# Supplied records:
####
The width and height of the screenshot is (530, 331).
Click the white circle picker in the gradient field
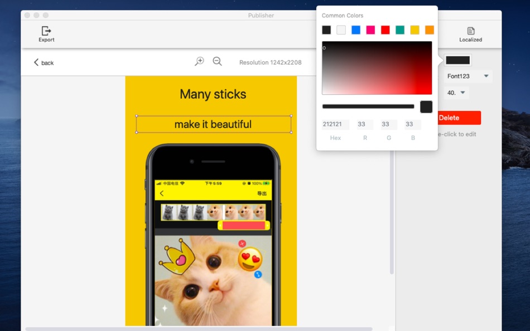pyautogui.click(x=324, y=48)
####
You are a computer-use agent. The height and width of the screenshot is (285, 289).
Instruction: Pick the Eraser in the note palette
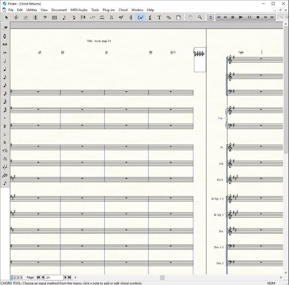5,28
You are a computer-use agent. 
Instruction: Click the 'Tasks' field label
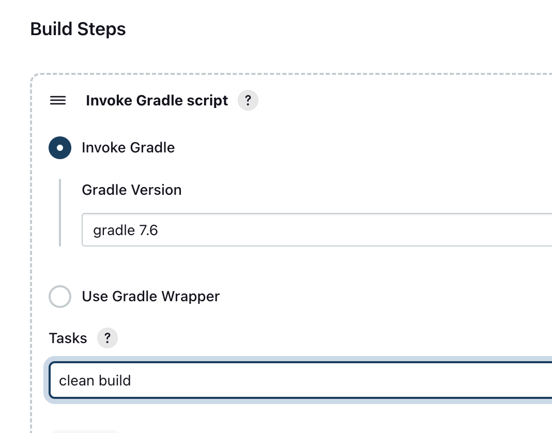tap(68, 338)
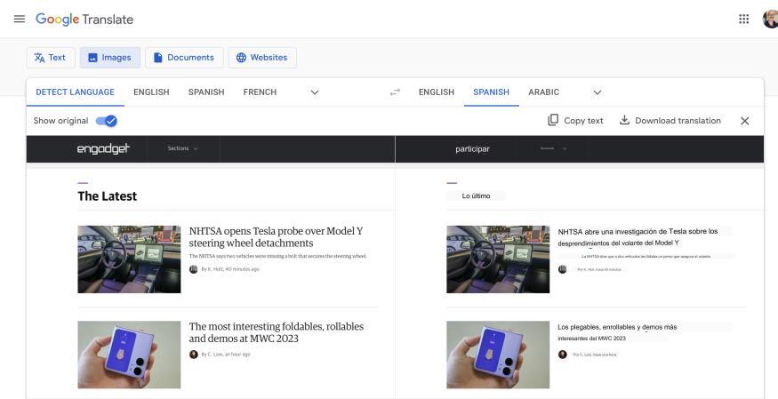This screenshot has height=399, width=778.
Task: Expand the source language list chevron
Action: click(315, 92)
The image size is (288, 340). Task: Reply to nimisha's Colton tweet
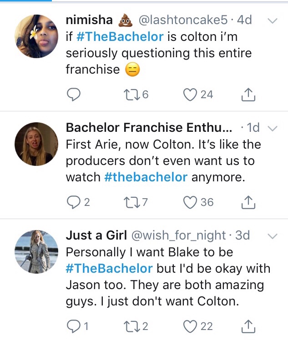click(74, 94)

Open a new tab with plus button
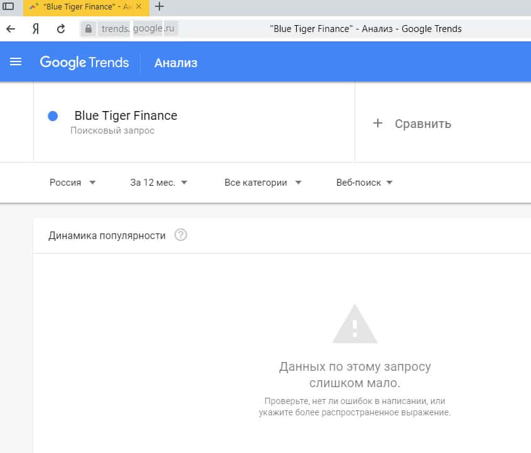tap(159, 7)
####
Lines above containing "agent": how many? Reply with the number only.

# Response to this task:
2